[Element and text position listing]
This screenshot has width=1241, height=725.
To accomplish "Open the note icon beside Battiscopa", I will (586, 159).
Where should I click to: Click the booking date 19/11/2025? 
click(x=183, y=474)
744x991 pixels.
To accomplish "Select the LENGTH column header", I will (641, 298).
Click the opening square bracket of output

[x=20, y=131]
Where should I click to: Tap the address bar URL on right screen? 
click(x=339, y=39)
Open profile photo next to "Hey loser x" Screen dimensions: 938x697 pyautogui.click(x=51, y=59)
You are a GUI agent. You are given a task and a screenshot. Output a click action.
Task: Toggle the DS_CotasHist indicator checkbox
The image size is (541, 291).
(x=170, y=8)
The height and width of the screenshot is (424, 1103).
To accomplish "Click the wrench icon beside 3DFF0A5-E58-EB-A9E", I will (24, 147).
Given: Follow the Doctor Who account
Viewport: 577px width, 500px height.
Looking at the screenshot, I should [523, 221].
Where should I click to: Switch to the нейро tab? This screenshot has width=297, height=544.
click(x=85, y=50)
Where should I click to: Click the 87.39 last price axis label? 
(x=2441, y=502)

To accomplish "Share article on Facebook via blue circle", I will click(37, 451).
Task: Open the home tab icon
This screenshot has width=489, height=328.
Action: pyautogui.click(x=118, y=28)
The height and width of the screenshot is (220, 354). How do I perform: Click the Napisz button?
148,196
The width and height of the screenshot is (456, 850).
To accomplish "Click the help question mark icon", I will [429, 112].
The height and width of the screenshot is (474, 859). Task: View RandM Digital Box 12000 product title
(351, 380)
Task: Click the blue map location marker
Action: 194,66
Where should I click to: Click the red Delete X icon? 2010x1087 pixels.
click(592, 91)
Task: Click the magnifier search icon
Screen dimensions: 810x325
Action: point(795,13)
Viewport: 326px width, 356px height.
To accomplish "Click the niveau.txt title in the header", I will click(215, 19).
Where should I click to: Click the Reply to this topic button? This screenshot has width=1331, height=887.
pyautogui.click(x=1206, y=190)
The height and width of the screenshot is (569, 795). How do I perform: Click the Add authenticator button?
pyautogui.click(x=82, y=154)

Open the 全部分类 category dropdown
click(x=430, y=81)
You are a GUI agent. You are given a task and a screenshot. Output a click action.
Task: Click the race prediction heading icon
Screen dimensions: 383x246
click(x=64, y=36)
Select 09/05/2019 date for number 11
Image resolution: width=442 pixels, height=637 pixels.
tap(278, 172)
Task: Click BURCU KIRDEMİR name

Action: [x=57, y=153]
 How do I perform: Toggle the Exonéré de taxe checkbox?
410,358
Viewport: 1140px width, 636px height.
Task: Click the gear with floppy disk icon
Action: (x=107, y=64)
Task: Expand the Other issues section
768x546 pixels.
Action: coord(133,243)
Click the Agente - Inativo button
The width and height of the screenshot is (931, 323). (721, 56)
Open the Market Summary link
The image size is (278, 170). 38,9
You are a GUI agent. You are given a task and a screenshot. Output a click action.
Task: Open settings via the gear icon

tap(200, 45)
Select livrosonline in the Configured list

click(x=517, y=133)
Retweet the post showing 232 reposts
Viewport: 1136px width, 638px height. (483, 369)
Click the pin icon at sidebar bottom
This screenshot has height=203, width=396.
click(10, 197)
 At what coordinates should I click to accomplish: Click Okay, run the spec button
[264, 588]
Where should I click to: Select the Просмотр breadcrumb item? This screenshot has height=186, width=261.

▶ **EXERCISE DETAILS**: Please update the listing lines that begin at the line containing "The height and width of the screenshot is (569, 795)." and stop after the line containing "The width and height of the screenshot is (931, 323)." by replacing "Expand" with "Open". Give back only those lines, with everything else unchanged.

▶ **FINAL ANSWER**:
The height and width of the screenshot is (569, 795). How do I perform: Click the Add authenticator button?
pyautogui.click(x=82, y=154)

Open the 全部分类 category dropdown
click(x=430, y=81)
You are a GUI agent. You are given a task and a screenshot. Output a click action.
Task: Click the race prediction heading icon
Screen dimensions: 383x246
click(x=64, y=36)
Select 09/05/2019 date for number 11
Image resolution: width=442 pixels, height=637 pixels.
tap(278, 172)
Task: Click BURCU KIRDEMİR name

Action: [x=57, y=153]
 How do I perform: Toggle the Exonéré de taxe checkbox?
410,358
Viewport: 1140px width, 636px height.
Task: Click the gear with floppy disk icon
Action: (x=107, y=64)
Task: Open the Other issues section
768x546 pixels.
Action: coord(133,243)
Click the Agente - Inativo button
The width and height of the screenshot is (931, 323). (721, 56)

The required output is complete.